Lonza today acknowledged it is in negotiations with the the investment firm KKR regarding the potential acquisition of Capsugel. KKR bought Capsugel from Pfizer in 2011 for $2.38 billion.

“Lonza confirms that it has expressed a strong interest in this successful company as it would fit perfectly with Lonza’s healthcare continuum strategy and strengthen its position as leading supplier to a number of important healthcare markets. A successful acquisition would be value adding and be within Lonza’s stated acquisition criteria,” the statement said.

Capsugel, which sells both empty two-piece capsules and finished dose products, has 13 manufacturing sites around the world, three R&D facilities, and claims 4,000 customers. That would be added to Lonza’s 11 contract development and manufacturing sites worldwide. A deal could top $5 billion, sources told Reuters. Lonza cautioned in its statement that there is no guarantee an acquisition will be completed.

Sources tell The Wall Street Journal that KKR has been holding an auction for the company and that Lonza is the leading candidate, but that another company could yet snatch it away from Lonza. Reports last spring said KKR was looking to sell the capsule maker and that companies checking it out included Becton Dickinson, Thermo Fisher Scientific, Bayer and Catalent.

Catalent’s name actually came up in a similar context with Lonza’s when it was reported some months back that the Swiss CMO was trying to buy the Somerset, New Jersey, company. However, sources told FiercePharmaManufaturing two months ago that a deal did not materialize.

Catalent CFO Matt Walsh told investors in August that Catalent expects M&A to play a part in its growth as the market consolidates. A month later it bought San Diego-based Pharmtek to get spray drying technology, then just a couple of weeks ago made its own move into capsule manufacturing with an agreement to buy Canada-based Accucaps, a developer and manufacturer of over-the-counter, high potency and conventional pharmaceutical softgels.

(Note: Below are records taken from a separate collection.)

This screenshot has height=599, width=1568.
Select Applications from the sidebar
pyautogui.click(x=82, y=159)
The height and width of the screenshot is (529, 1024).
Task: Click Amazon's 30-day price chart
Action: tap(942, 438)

For several years now there has been a mantra in the contract manufacturing space of “bulk up or face being bought out.” Patheon, which hooked up with DSM Pharmaceutical Products in 2014, spent a year pulling off deals to create a multibillion-dollar CDMO operation. Durham, North Carolina-based Patheon recently added to its manufacturing capacity with a deal to buy a U.S. API plant from Roche. Sweden’s Recipharm has been making acquisitions, including a $205 million deal earlier this year for India’s Kemwell.